2. A transition from material want to meaning want is in progress on an historically unprecedented scale - involving hundreds of millions of people - and may eventually be recognized as the prinicpal cultural development of our age."
These were just so good, I had to put them together.
Aha: I had no idea that there was a labrynth outside of my church until now. I just thought it was a nice design in the floor. Religion factored heavily for me in this chapter. Prayer and quiet contemplation always make me feel physicaly better. I am prone to high stress and as a resul high blood pressure, but time spent in church and other relgious based activities make me feel better, and acording to the free blood pressure checker at CVS, healthier too. I was able to use my own experience to prove what Daniel Pink was trying to argue in this chapter.
Final Connections:
On page 168 Pink states "EMPATHY... it connects to the three high concept, high touch aptitudes I've already discussed." (Pink, 2006) I think he is minimizing his argument. I think that all six of the aptitudes he discusses are interconnected. If we ignore any of them, we won't experience the totality of letting our right brains steer the ship for a while. Pink's writing style in this book is incredible. The chapters are not autonomous, they build on each other as the book progresses. It is impossible to comment on later chapters, without bringing up information from earlier in the book.

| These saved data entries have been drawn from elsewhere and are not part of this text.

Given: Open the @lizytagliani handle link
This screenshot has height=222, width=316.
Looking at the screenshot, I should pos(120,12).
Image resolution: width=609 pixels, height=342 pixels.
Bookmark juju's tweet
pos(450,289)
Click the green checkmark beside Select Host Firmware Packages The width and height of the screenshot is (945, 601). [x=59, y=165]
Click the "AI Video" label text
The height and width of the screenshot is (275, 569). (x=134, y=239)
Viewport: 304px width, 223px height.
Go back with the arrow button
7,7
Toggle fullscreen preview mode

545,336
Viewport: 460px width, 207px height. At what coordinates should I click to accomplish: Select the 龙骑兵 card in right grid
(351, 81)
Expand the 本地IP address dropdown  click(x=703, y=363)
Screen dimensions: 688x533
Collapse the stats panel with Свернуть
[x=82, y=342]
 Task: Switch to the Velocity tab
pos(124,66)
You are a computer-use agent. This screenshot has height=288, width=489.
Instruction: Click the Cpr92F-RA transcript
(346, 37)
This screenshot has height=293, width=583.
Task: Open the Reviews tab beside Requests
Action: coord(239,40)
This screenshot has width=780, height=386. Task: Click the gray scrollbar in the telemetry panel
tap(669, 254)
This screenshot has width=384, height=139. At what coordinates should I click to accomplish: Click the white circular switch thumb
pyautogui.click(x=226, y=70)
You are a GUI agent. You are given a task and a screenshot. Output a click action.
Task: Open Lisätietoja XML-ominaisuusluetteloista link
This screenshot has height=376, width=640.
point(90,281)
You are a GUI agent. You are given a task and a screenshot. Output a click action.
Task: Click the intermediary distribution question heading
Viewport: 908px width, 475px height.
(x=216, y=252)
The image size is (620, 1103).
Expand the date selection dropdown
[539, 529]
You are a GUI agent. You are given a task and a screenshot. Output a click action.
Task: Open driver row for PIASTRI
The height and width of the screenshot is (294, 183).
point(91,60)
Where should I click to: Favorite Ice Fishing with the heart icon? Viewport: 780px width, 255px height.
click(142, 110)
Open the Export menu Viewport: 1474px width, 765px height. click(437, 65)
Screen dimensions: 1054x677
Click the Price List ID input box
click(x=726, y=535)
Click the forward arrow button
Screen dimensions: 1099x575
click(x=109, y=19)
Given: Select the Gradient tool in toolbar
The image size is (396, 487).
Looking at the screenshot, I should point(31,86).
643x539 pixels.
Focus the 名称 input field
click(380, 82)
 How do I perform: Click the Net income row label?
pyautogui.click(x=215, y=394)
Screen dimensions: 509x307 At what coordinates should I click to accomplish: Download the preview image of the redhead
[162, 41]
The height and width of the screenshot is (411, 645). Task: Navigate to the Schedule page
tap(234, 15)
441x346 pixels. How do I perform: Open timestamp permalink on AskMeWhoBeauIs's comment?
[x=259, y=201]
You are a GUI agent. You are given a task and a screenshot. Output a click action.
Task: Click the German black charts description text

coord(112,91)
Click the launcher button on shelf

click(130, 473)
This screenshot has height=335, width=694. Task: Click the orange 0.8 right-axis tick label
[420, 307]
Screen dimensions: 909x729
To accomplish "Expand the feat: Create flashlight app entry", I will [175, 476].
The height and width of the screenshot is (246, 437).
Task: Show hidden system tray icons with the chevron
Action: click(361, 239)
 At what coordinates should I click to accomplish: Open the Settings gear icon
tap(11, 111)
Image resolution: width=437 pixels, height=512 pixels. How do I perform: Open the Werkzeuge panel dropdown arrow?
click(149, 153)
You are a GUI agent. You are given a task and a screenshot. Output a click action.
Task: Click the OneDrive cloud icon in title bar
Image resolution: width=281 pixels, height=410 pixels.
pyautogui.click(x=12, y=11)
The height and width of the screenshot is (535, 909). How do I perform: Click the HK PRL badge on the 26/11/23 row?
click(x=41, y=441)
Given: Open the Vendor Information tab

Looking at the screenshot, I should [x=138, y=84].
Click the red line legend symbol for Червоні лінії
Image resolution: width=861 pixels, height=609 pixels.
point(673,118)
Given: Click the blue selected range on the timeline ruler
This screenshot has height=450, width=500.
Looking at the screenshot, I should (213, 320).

When Pink talks about Play, it's like I wrote in my previous post on the book, it reminded me of the FISH training philosophy. Play is essential to motivating employees and to keeping customers happy. I think that play is also essential to motivating students. If our students are not happy or concerned with things outside of the classroom, they are not going to perform well on their school work. One of the bect books I've ever read is by Mickey Hart, one of the drummers for the band The Grateful Dead. It is called, "Drumming at the Edge of Magic." In it he discusses how drumming and rythm are central to the human experience, and that music gives meaning to life. I kept writing, "Drumming at the Edge of Magic" in the margin of my book. This book is connected to all of Pink's argument in part two of A Whole New Mind. I really want to read more of his books!
Dunham, W. (2014, March 21). A Computer Can Recognize Emotions Better Than Most People. Retrieved July 19, 2015.
Hart, M., & Stevens, J. (1990). Drumming at the edge of magic: A journey into the spirit of percussion. San Francisco, Calif.: HarperSanFrancisco.
Pink, D. (2006). A whole new mind: Why right-brainers will rule the future. New York: Riverhead Books.